Other long-haul routes on the way include a daily Air Nigeria service to Lagos from September 1. The airport is also in discussions with BA franchisee Comair about launching a Durban route, which would be the only direct service from London.

Easyjet, meanwhile, continues to grow its network, which now numbers 92 destinations. In March it added a thrice-weekly service to Amman, in April a four-times-a-week route to Seville, and in June a daily flight to Aberdeen. Jason Holt, Easyjet’s head of Gatwick, says: “The business take-up for Aberdeen is quite high because there’s a lot of oil business coming through the airport.” Other routes he says the carrier is pressing for are Cairo and Beirut.

He adds: “The problem with Gatwick is that it’s now becoming a slot-constrained airfield – it’s the busiest single runway airport in the world. That is going to present some issues so in terms of continued growth, it’s a question of us picking up slots as they become free.”

In the meantime, it is planning to improve its offering for business travellers at Gatwick by offering add-ons such as lounge access. “You can already purchase car parking online [with us] at a favourable price, and the same thing is going to happen with lounges – we’re talking to companies who wish to see if our passengers will purchase time in the lounges as an add-on.”

He adds: “For us, Gatwick is the intuitive business place at an affordable price.” The airport will no doubt be hoping a growing number of frequent flyers agree with him.

■ EXERCISE TASK 1 ■
From the passage about Gatwick airport, set down the part that opens with the words containing "Other long-haul routes" and closes with "Cairo and Beirut.".
■ EXERCISE TASK 2 ■
In the passage about Gatwick airport, which route did Easyjet add in April, and how often does it fly?

■ SUPPLIED ENTRIES ■
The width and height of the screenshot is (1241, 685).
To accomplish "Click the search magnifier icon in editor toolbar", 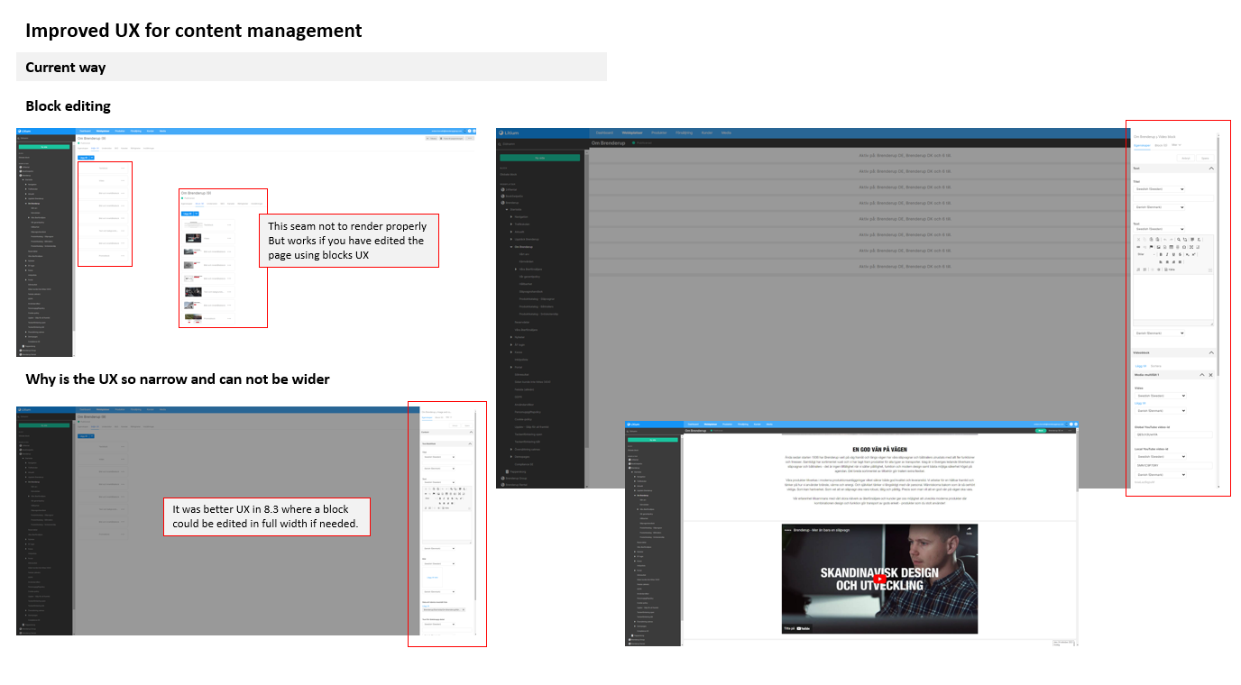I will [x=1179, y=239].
...
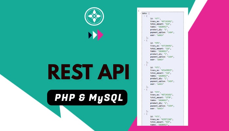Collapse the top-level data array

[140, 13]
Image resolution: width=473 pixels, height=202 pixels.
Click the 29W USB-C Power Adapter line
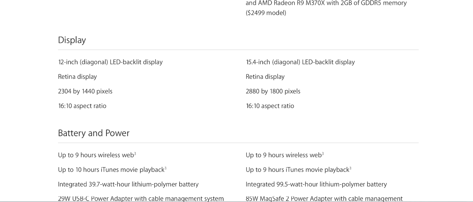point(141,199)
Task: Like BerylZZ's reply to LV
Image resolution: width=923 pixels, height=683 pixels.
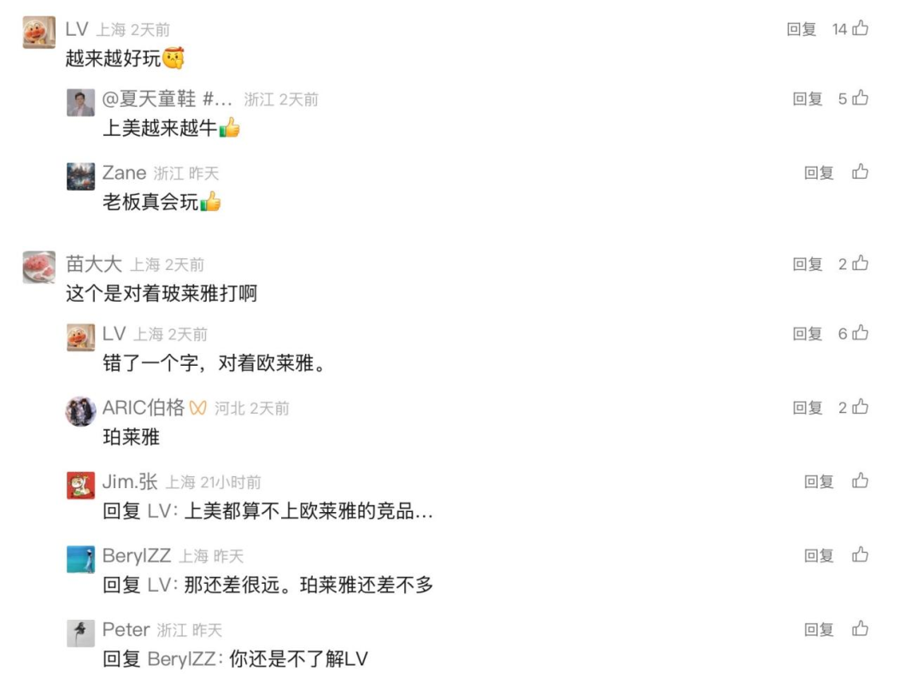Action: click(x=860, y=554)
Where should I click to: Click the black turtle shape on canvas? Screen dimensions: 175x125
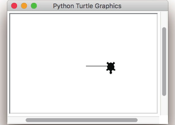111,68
* * *
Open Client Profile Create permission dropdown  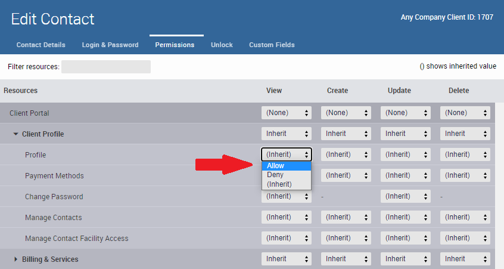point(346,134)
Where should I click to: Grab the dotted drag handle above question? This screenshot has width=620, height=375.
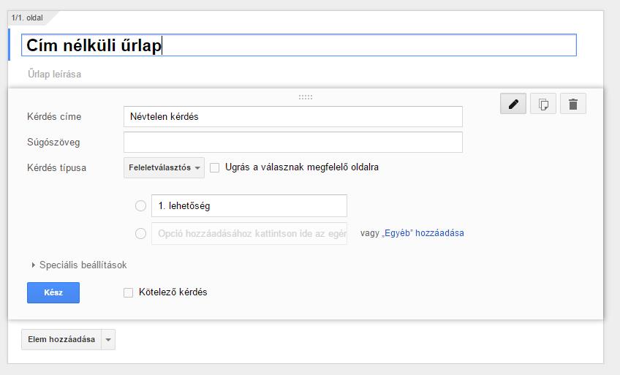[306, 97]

■ WRITTEN REPLY 1 ■
Other long-haul routes on the way include a daily Air Nigeria service to Lagos from September 1. The airport is also in discussions with BA franchisee Comair about launching a Durban route, which would be the only direct service from London.

Easyjet, meanwhile, continues to grow its network, which now numbers 92 destinations. In March it added a thrice-weekly service to Amman, in April a four-times-a-week route to Seville, and in June a daily flight to Aberdeen. Jason Holt, Easyjet’s head of Gatwick, says: “The business take-up for Aberdeen is quite high because there’s a lot of oil business coming through the airport.” Other routes he says the carrier is pressing for are Cairo and Beirut.

■ WRITTEN REPLY 2 ■
Seville, four times a week.